— START PROVIDED PASSAGE —

[TUHS] mental architecture models, Anyone ever heard of teaching a case study of Initial Unix?

Sun Jul 7 00:02:22 AEST 2024

On Sat, 6 Jul 2024, sjenkin at canb.auug.org.au wrote:
> C wasn’t the first standardised coding language, FORTRAN & COBOL at least were before it,
> so there were multi-platform source libraries and shared source, though often single platform.
>
> From what I know, vendor extensions of FORTAN, optimised for their hardware, were common,
> making high-performance, portable source difficult or impossible. 6-bit and 8-bit chars were the least of it.

Even without vendor extensions, writing portable Fortran code was hard. 
Different floating point formats give you different results, and 
architectural differences can bite you.  One famous example is that the 
709x required word alignment, but S/360 had 4 byte aligned floats and 8 
byte aligned doubles, so this:

       REAL R(100)
       DOUBLE PRECISION D(10)
       EQUIVALENCE (R(2), D(1))

would work fine on a 7090 but crash on a 360.  That was painful enough 
that one of the first things they changed on S/370 was to allow misaligned 
data.

— END PROVIDED PASSAGE —
— START SUPPLIED ENTRIES —

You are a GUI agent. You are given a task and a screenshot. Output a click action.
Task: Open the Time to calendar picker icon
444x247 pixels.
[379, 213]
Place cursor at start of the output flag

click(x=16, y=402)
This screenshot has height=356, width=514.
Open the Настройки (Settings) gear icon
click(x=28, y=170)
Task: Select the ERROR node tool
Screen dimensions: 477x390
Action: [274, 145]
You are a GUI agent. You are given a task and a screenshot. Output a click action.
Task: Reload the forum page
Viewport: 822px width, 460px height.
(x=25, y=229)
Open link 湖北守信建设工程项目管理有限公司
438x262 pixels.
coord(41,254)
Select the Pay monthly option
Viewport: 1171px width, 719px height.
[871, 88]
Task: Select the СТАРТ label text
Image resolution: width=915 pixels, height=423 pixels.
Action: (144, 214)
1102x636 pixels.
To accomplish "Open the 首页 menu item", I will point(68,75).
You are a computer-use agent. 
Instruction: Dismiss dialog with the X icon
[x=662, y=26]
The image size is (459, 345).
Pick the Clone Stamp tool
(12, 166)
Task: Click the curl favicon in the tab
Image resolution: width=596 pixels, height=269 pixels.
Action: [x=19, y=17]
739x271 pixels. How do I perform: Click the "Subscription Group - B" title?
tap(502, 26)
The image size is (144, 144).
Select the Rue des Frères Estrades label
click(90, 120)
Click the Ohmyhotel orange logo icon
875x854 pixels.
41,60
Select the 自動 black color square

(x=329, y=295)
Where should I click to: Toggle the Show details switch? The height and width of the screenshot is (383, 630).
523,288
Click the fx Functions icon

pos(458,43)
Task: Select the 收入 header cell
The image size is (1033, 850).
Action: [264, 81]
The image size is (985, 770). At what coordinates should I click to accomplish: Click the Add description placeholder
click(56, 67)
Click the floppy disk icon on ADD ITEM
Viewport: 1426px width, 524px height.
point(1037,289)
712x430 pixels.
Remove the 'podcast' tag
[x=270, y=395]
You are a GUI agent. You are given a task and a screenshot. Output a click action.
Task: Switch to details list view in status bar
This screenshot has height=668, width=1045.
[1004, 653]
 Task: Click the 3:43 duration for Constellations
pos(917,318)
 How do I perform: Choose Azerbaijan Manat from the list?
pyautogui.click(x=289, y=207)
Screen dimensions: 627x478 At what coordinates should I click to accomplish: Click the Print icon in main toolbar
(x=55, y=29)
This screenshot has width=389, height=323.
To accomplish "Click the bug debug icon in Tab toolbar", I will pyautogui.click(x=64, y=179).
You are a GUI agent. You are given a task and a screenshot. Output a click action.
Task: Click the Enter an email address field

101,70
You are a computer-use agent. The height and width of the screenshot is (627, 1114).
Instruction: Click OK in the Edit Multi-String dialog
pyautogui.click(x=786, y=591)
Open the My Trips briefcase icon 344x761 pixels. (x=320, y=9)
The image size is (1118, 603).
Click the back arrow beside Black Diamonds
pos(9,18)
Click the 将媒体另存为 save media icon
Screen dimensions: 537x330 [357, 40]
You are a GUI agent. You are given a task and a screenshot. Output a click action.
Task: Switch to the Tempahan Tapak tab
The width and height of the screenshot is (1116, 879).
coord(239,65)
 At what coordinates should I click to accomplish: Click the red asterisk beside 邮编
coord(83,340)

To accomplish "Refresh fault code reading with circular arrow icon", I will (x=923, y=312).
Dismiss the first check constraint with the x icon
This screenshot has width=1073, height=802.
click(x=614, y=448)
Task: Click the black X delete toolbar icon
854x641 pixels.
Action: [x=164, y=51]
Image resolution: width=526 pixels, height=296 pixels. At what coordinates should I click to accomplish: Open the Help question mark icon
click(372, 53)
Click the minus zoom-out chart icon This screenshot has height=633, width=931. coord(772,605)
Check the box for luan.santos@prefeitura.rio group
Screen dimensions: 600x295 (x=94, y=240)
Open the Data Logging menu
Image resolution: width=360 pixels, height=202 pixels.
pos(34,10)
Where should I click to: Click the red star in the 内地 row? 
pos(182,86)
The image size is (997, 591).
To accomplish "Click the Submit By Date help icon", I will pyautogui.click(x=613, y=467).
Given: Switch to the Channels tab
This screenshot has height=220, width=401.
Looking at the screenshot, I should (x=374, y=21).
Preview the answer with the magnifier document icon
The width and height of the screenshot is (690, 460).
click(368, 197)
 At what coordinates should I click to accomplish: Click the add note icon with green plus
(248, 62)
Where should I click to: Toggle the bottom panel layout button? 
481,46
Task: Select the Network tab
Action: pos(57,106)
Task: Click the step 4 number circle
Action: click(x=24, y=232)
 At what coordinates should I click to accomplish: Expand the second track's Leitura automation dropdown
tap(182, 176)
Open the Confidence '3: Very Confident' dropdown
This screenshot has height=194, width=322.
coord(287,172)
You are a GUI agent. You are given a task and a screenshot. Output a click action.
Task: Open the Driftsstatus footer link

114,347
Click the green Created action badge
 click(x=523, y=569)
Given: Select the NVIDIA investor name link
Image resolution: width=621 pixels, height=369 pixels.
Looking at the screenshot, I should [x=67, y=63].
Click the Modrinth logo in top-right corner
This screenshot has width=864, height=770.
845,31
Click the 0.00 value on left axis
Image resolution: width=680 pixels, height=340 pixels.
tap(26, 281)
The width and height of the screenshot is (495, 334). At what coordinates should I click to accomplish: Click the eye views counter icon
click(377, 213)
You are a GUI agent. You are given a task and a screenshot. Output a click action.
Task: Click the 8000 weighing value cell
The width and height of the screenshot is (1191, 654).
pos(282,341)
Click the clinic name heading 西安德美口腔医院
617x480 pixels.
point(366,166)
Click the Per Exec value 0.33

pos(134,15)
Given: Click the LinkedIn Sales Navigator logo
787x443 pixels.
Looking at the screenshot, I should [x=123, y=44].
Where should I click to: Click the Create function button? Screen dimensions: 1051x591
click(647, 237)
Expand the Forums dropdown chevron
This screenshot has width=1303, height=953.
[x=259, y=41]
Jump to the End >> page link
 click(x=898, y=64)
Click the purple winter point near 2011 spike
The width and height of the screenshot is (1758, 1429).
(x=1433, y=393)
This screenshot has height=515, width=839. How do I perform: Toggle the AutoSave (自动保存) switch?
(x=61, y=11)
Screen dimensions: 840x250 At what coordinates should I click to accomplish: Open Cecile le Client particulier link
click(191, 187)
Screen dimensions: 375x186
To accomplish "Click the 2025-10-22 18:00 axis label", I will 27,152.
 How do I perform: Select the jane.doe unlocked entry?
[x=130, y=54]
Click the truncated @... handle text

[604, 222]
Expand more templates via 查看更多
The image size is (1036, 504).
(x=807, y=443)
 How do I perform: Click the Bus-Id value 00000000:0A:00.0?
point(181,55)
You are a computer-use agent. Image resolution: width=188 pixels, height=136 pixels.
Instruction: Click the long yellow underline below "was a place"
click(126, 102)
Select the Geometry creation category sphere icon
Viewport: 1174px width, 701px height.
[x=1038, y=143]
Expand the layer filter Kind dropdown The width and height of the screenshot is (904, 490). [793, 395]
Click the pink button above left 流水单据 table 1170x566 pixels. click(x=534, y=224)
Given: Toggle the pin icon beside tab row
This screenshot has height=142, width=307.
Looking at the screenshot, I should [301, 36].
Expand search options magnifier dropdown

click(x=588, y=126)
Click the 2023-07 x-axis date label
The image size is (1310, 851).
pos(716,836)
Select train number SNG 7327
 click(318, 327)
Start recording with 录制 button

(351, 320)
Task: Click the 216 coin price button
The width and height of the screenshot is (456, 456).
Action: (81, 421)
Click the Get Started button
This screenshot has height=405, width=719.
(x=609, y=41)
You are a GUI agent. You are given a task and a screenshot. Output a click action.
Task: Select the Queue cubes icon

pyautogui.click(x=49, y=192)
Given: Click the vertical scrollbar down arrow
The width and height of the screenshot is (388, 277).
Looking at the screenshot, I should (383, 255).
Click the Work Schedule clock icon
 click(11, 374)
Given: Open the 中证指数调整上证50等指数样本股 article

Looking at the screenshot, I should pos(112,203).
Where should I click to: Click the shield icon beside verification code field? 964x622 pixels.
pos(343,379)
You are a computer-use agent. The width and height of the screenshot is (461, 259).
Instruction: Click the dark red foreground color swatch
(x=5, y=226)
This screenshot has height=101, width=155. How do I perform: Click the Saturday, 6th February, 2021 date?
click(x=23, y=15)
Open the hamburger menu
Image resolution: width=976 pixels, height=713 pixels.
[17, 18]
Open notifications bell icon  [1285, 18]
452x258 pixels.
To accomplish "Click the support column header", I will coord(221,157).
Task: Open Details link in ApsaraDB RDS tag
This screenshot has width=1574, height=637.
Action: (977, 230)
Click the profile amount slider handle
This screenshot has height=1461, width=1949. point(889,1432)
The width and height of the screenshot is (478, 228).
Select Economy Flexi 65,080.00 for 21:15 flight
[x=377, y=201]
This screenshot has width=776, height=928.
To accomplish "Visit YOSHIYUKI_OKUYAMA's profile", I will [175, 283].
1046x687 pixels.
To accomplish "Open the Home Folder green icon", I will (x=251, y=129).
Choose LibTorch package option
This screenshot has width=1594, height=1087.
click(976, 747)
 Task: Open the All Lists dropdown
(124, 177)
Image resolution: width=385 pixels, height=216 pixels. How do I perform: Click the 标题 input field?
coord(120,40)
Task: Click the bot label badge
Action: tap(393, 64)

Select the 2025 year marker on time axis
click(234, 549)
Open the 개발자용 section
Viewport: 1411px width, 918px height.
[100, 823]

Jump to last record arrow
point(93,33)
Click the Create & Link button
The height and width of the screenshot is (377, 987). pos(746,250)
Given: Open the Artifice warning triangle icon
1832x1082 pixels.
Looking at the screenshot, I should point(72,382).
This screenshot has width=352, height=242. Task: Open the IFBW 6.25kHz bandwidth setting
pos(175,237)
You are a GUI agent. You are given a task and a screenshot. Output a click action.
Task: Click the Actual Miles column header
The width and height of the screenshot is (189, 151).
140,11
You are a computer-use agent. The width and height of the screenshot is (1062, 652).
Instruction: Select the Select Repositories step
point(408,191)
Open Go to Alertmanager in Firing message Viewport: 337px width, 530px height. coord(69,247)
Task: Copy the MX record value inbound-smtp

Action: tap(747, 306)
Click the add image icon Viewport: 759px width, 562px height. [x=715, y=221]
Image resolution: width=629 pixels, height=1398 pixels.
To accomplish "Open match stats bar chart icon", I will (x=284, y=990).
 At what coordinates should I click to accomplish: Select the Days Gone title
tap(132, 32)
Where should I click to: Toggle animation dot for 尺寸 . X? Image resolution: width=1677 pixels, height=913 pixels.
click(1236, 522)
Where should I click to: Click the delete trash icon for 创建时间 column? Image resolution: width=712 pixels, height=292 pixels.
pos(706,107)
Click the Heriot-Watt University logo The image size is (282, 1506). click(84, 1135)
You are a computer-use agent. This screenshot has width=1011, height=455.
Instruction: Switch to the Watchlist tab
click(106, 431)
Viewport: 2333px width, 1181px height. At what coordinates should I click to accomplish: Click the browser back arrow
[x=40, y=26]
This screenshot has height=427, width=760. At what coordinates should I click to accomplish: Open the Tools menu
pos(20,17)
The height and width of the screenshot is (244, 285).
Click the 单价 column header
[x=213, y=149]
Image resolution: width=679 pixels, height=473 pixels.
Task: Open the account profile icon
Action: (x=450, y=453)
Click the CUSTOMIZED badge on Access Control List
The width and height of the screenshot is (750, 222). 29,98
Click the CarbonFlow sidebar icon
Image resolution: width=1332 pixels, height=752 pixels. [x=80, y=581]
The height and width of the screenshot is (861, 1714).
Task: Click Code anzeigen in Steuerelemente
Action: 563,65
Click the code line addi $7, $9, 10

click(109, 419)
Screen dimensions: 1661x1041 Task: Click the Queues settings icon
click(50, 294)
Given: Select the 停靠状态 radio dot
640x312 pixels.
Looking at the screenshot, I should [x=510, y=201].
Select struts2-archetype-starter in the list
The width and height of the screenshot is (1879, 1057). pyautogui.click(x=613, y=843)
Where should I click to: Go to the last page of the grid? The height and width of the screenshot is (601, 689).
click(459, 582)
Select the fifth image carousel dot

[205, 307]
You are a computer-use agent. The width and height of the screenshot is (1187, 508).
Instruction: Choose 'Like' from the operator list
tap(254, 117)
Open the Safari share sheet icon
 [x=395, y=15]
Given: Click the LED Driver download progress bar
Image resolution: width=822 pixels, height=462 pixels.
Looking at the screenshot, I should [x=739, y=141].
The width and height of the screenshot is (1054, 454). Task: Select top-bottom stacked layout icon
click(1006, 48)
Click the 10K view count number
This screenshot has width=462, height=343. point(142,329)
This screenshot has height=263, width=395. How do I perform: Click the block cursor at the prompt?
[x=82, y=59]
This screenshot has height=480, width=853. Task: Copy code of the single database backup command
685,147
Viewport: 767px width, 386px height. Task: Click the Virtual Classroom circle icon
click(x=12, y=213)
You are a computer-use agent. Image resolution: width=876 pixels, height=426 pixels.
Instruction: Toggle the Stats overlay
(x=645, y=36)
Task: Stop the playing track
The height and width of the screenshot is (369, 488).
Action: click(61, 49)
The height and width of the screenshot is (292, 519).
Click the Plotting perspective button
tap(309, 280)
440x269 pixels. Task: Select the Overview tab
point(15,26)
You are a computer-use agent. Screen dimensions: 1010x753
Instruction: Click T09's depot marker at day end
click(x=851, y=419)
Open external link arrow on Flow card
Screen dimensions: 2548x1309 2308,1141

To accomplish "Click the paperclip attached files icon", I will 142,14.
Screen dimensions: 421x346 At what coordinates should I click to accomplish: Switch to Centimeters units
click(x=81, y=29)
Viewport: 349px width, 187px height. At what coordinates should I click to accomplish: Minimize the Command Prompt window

— END SUPPLIED ENTRIES —

- **REQUIRED TASKS**
1. Repeat the part of the Fortran portability post that opens with the words containing "On Sat, 6 Jul" and closes with "code was hard.".
2. Write the next part of the Fortran portability post, picking up right after its final sentence.
The rows were taken from a different source than the Fortran portability post.

- **RESPONSE LIST**
1.
On Sat, 6 Jul 2024, sjenkin at canb.auug.org.au wrote:
> C wasn’t the first standardised coding language, FORTRAN & COBOL at least were before it,
> so there were multi-platform source libraries and shared source, though often single platform.
>
> From what I know, vendor extensions of FORTAN, optimised for their hardware, were common,
> making high-performance, portable source difficult or impossible. 6-bit and 8-bit chars were the least of it.

Even without vendor extensions, writing portable Fortran code was hard.

2.
I never wrote much COBOL but it had structured data (the ancestor of C 
structs) and "redefines" for overlaying structures which could bite you 
when different machines had different size or alignment.  There were also 
a lot of different character sets which led to bugs when code had implicit 
assumptions about collating sequences, e.g., do numbers come before 
letters as in ASCII, or after as in EBCDIC.

The fact that everything now has 8 bit byte addressed memory with power of 
two data sizes and everything is ASCII makes all these problems go away.

> Is this right:
>
> 	C was the first ’systems tool’ language + libraries available across many platforms.
> 	Notionally, source code could be ported with zero or minimal change.
> 	It made possible portable languages like PERL, PHP, Python.

I think so.  There were previous system languages like a PL/I subset on 
Multics or PL/S on IBM or PL/M on micros but I don't think any of them had 
multiple targets.

> Secondly, portable systems tool languages with a common 2-part design
> of parser/front-end providing an abstract syntax tree
> to multiple back-ends with platform specific code-generators.
>
> Are these back-ends where most of the assembler, memory model and instruction optimisation take place now?

That's the standard way to build a compiler.  Back in the late 1950s 
someone had the bright idea to invent a common intermediate language they 
called UNCOL so all of the front ends could produce UNCOL and all of the 
back ends could translate from UNCOL thereby reducing the NxM compiler 
problem to N+M.  It never worked, both because the semantic differences 
between source languages are larger than they look, and the machine 
architectures of the era were wildly different.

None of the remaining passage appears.